数少ない日本原産の野菜に
蕗(ふき)があります。大きく分けて3系統、水ふき、秋田ふき、愛知早生ですが、今回は愛知早生。全国生産の上位をしめる
大阪ふきを取り上げます。もともと大阪ふきの起源は、貝塚の清児
(せちご)にあると言われていますが、現在はその隣町
熊取町が泉州地域における出荷量の半ばを占める産地です。そして、その殆どを2軒の農家で栽培しています。そのお一人、向井 利夫さん の畑にお邪魔しました。
一年の内、数ヶ月もの間流通している蕗ですが、本来の時季は春、四月・五月です。桜の季節と重なり、筍とも並ぶ旬の食材です。これより早くハウスによる促成栽培は、三月ひな祭りの頃から
一番ぶきがでますが、そのハウスの二番ぶき が出る頃に寒冷紗の覆いの下で育った
一番ぶきが最盛期を迎えます。向井さんによると、この蕗がハウスものよりも柔らかく、風味も良くいちばん美味しいとのこと。質・量ともにピークを迎えています。
流通は十月ハウス栽培の
秋ふきから翌年の六月まで前出の寒冷紗ものや、路地ものもまじえて半年以上に渡ります。
蕗は繊細な野菜で病害虫に弱く、霜の害も受けやすくて、殊に今年は雨が多く日照が不足し管理が難しい年だったそうです。
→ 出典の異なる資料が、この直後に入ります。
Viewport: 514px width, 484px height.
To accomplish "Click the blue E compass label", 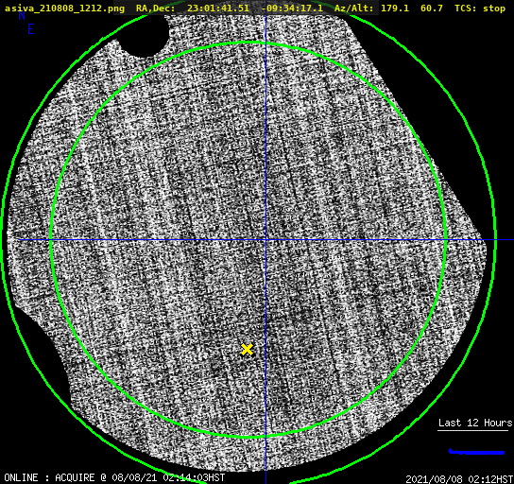I will pos(31,29).
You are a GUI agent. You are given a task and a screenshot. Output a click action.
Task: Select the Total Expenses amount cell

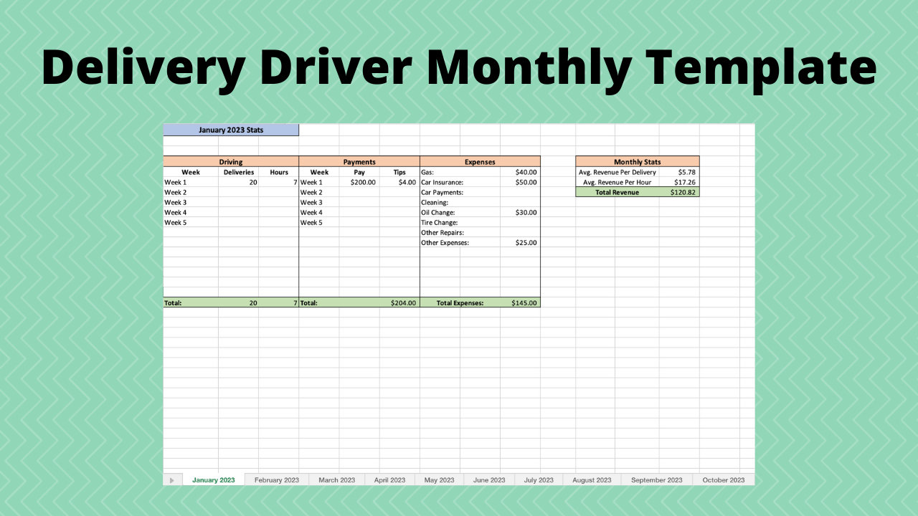pyautogui.click(x=524, y=302)
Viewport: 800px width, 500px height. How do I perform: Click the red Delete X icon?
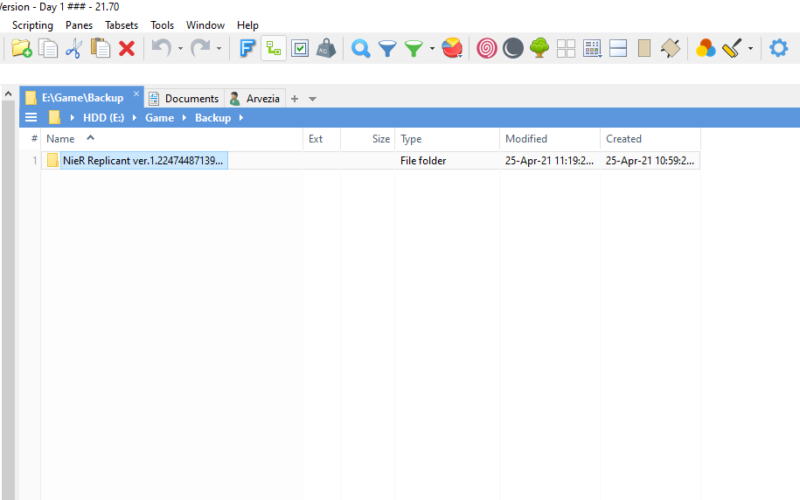tap(127, 49)
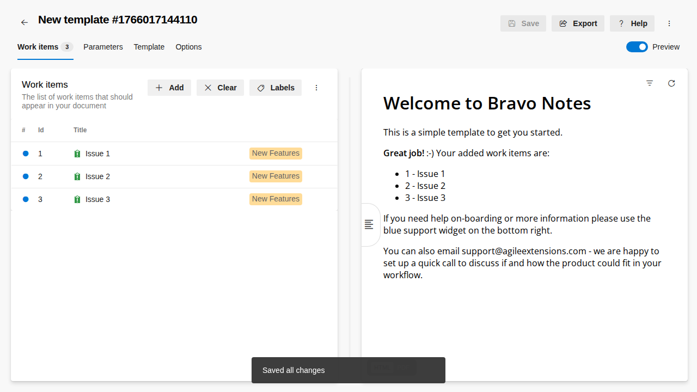Clear the work items list

[220, 88]
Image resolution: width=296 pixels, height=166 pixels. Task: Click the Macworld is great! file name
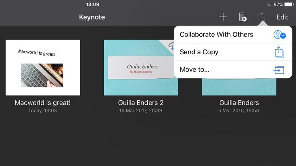click(x=43, y=103)
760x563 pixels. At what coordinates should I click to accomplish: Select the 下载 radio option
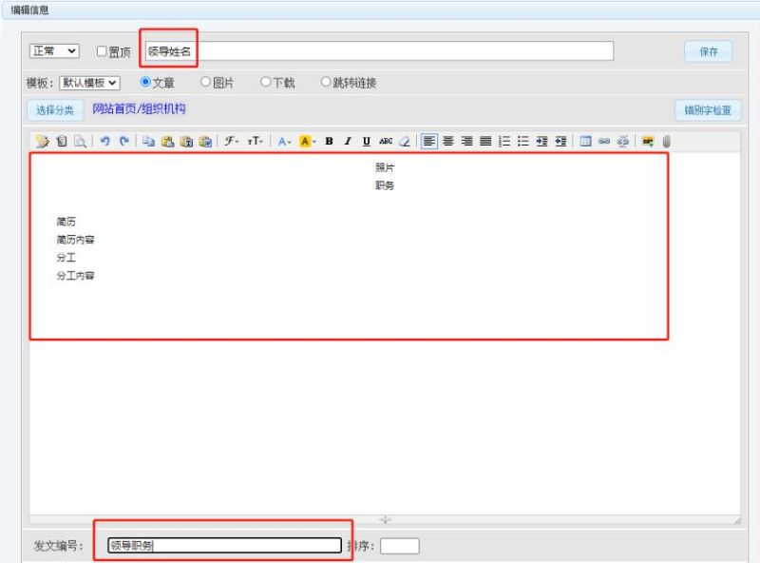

三月に冷え込んだことも作柄に影響しています。とはいえ、この日の収穫はご両親、奥様、向井さんの4人で蕗一本一本を根元から かきとる 作業、色鮮やかに大きく育った蕗を次々にゴザの上に並べ、数十本ひと纏めに担いで荷台に運びご自宅の作業場へ。夜にかけて翌早朝の出荷の下準備です。
向井さんは三十年ほど前、当時主に栽培していたタマネギの不安定さから、少しずつ蕗の栽培に切り替えてこられ、ご自身なりの研究の末現在に至っています。多種の病気やアブラムシの媒介するウイルスも悩みの種で、一年を通して土作り、消毒など余念がなく、強い種(株)を得るため個人で種(株)専用の圃場もお持ちです。農業センターから入手した株を三年かけて育て、畑には毎年新しい株を植えます。畑は連作障害を防ぐため収穫が終わる六月以降、鋤き込み、湛水し、二ヶ月ほど夏の太陽にさらして秋に備えます。
収穫された蕗を見ますと、かきとられた根元から葉先まで1メートルを超えるものも少なくありません。鮮やかな緑、たっぷりと水分を含み新鮮そのもの。かつて横山ノック知事に命名された
”のびすぎでんねん”まさにその名の通り。
蕗の香も一面に漂っています。一番ぶきを収穫したあとには、まだ伸びていない芽があちこち残されていてこれらが一ヶ月後、二番ぶきに成長します。ただし食味は一番ぶきには敵わないそうです。それぞれの一番ぶきの前、二月には
ふきのとうの出荷もあります。
最近では、手間をいやがり、食卓にのぼることも少なくなった蕗ですが、旬のこの時季には是非、シャキシャキした食感と独特の香りを楽しみたいものです。